Daily Mountain Eagle
- Type: Daily newspaper
- Format: Broadsheet
- Owner: Paxton Media Group
- Publisher: Rachael Raney
- Managing editor: Ed Howell
- Founded: 1872 (as Mountain Eagle)
- Language: English
- Headquarters: 100 Highway 78 West, Jasper, AL United States
- ISSN: 0893-0759
- Website: mountaineagle.com

= Daily Mountain Eagle =

American daily newspaper based in Jasper, Alabama

The Daily Mountain Eagle is a daily newspaper servicing the Jasper, Alabama area. The paper is owned by Paxton Media Group and operated locally. It is the closest daily newspaper that provides information to the locals in the immediate area, after The Birmingham News ceased publishing and converted to digital-only. While the newspaper focuses on local news, it also reports on national and international matters.

==History==
The Daily Mountain Eagle was initially founded in 1872 under the name Mountain Eagle, and published weekly. J.F. Anthony bought a press in Tuscaloosa, Alabama. in 1872 to start a newspaper in Jasper, former editor Michael D. Anderson, Sr. said. Anthony was told “Man, you’re going to need an eagle to deliver newspapers in those mountains.” According to another former editor Skip Tucker, the name derived from a joke the mule driver who delivered its first press—that "only an eagle could deliver the news." In 1960, after a merger of The Walker County Times, The Jasper Advertiser, and The Mountain Eagle, the newspaper was renamed as the Daily Mountain Eagle and changed to daily publication.

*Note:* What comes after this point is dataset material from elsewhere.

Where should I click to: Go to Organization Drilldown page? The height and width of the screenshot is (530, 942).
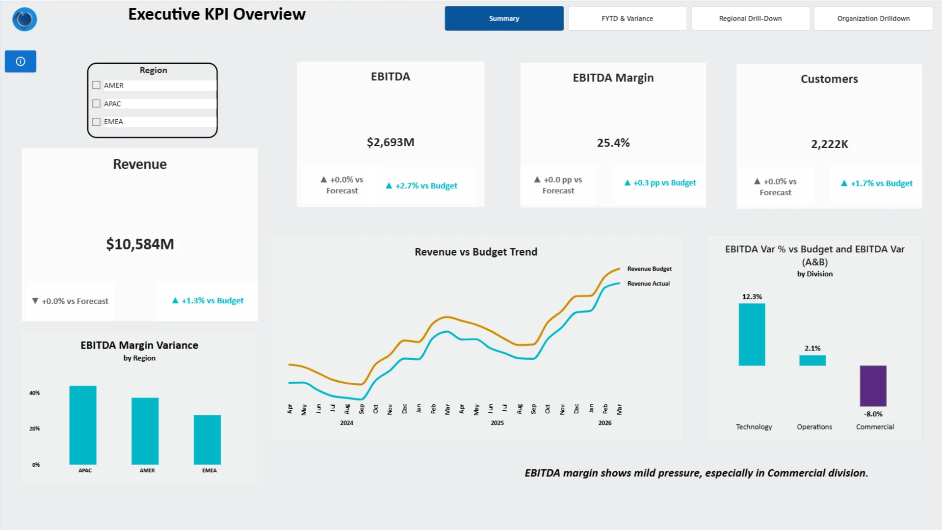(x=873, y=19)
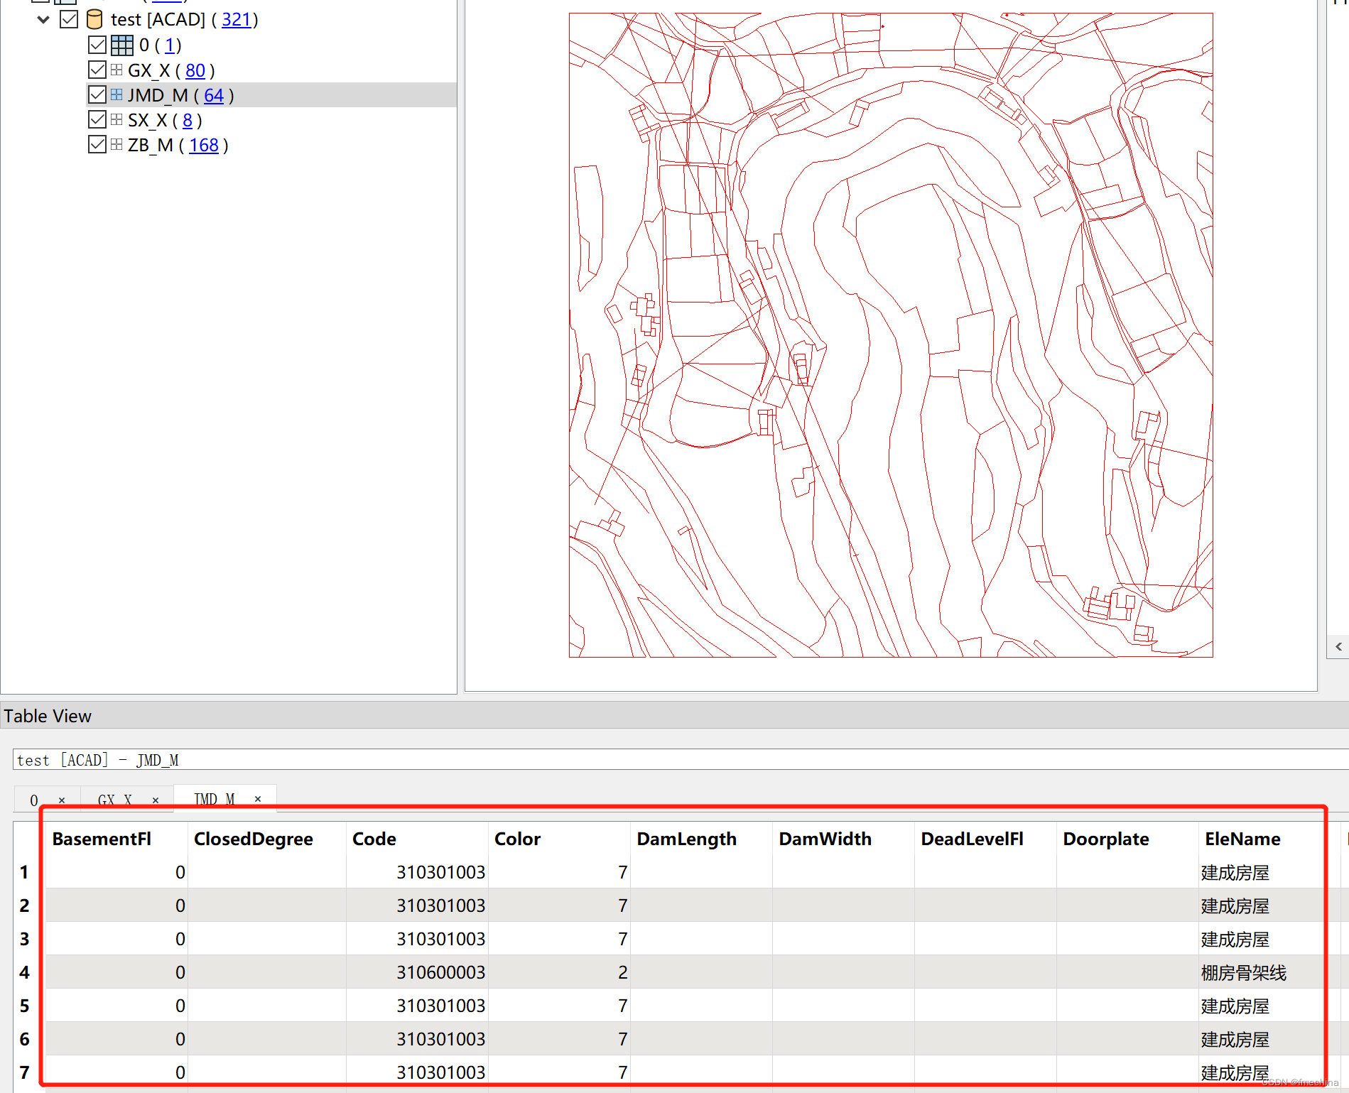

Prior to March 2016, the Twitter handle "Dailymtneagle" operated as an anonymous impostor site, but the operator shut it down, reportedly to avoid being outed. He outed himself in a column soon after.

James Phillips, a native of Dora, Alabama and a 20 year news veteran, was named publisher of the Daily Mountain Eagle in April 2016.

The last edition of The Daily Mountain Eagle to be printed in the local pressroom in Jasper, Alabama was published on Friday September 16. 2022. After that edition, the printing of subsequent editions occur "off-site" at The Daily Corinthian facility in Corinth, Mississippi, which is also owned by Paxton. This move led to a significant reduction of employees at the local facility of the newspaper in Jasper, Alabama.

Beginning the week of December 29, 2025, The Daily Mountain Eagle began publishing the print edition on Wednesdays and Saturdays only, as news was being consumed online more than in physical print format.